Patchoulissime Orientals von Keiko Mecheri

Orientals von der blumigen Seite: Patchoulissime von Keiko Mecheri



Alle Düfte der Reihe Orientals haben Anklänge an die süßen und bisweilen sehr schweren und würzigen Gerüche des Orients, zumindest dann, wenn man ein paar Klischees zulässt. Auch Patchoulissime erinnert an stark farbige Gewänder, herrlich reiche Ornamentik und den Zauber des Orients. Keiko Mecheri hat dem Duft eine Kopfnote von Rose und Jasmin gegeben, die sich in die Herznote von Patschuli entwickelt und die dem Duft seinen Namen gegeben hat. Darunter kommt eine erdige, holzige Basis von Sandelholz, Ambra und Benzoeharz zum Vorschein. Das Zusammenspiel der verschiedenen Duftnoten ist extrem harmonisch, und obwohl Patschuli bei Patchoulissime tatsächlich dominiert, wirkt das süße, verträumte Parfüm nicht aufdringlich.

Transparente Wärme und Sinnlichkeit

Wo andere Düfte mit Patschuli schwer oder einfach nur süß wirken, entwickelt Patchoulissime von Keiko Mecheri eine sinnliche Wärme und Eleganz, die frische Anklänge zeigt und trotz Blumigkeit nicht nebulös wirkt. Der Duft ist transparent und straight, er lässt Sie nie vergessen, dass es hier wirklich nur um Patschuli geht. Diese Geradlinigkeit, die dennoch unaufdringlich und dezent elegant bleibt, ist sehr schwer zu erreichen.
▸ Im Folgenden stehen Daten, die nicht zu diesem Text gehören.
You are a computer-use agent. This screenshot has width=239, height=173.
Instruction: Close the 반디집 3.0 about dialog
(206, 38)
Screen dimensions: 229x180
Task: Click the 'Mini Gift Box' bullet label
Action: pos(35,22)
Keiko Mecheri hat den Duft der Reihe Orientals zugeordnet, weil Patschuli vom Kulturkreis her einfach hierher passt. Die Eleganz des Parfüms ist aber fast schon französisch. Verpackt ist das Parfüm eher schlicht in dem Flacon, den die Japanerin schon früh für ihre Duftkreationen entwickelt hat und dem sie seither treu geblieben ist.